Given task
Can you rewrite the part of the material below that starts at the line containing "Screen dimensions: 736x570" and runs to the end as a numbered list, skipping blank lines? Leave the pictures out.

Source data
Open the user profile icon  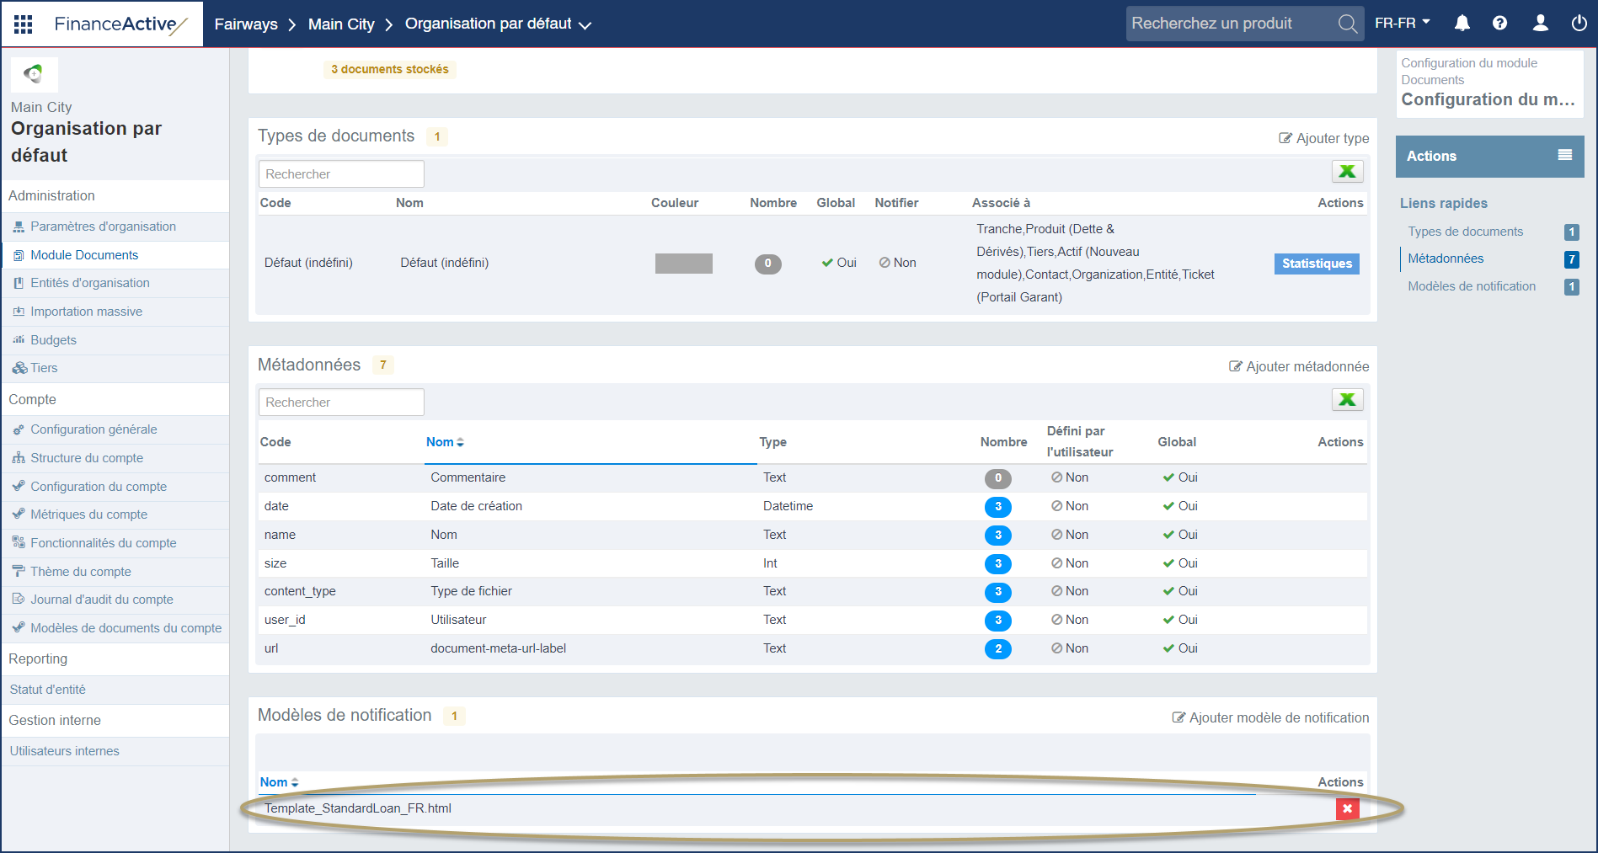click(x=1540, y=24)
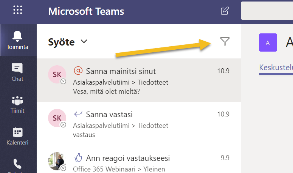Open 'Sanna vastasi' reply notification
This screenshot has width=293, height=173.
point(110,115)
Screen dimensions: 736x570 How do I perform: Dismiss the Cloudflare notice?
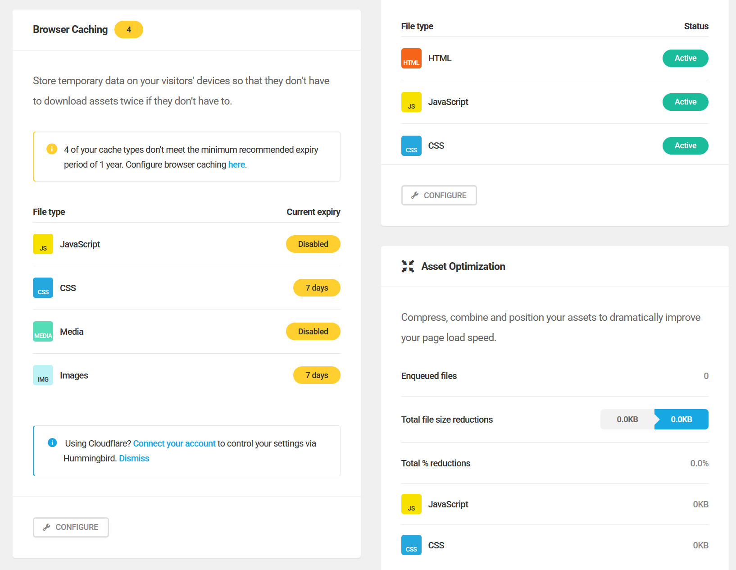tap(134, 458)
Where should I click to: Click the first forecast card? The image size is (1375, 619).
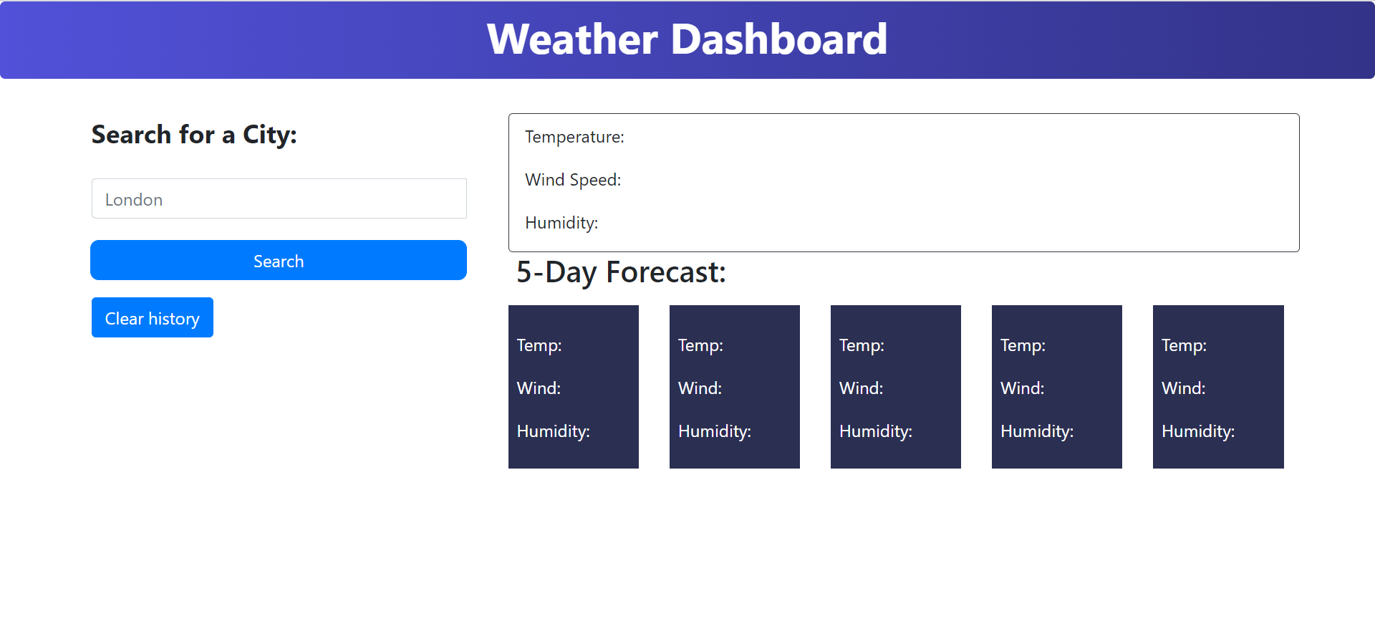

Written reply
1. Screen dimensions: 736x570 How do I perform: Dismiss the Cloudflare notice?
2. tap(134, 458)
3. Where should I click to: Click the first forecast card? The image size is (1375, 619).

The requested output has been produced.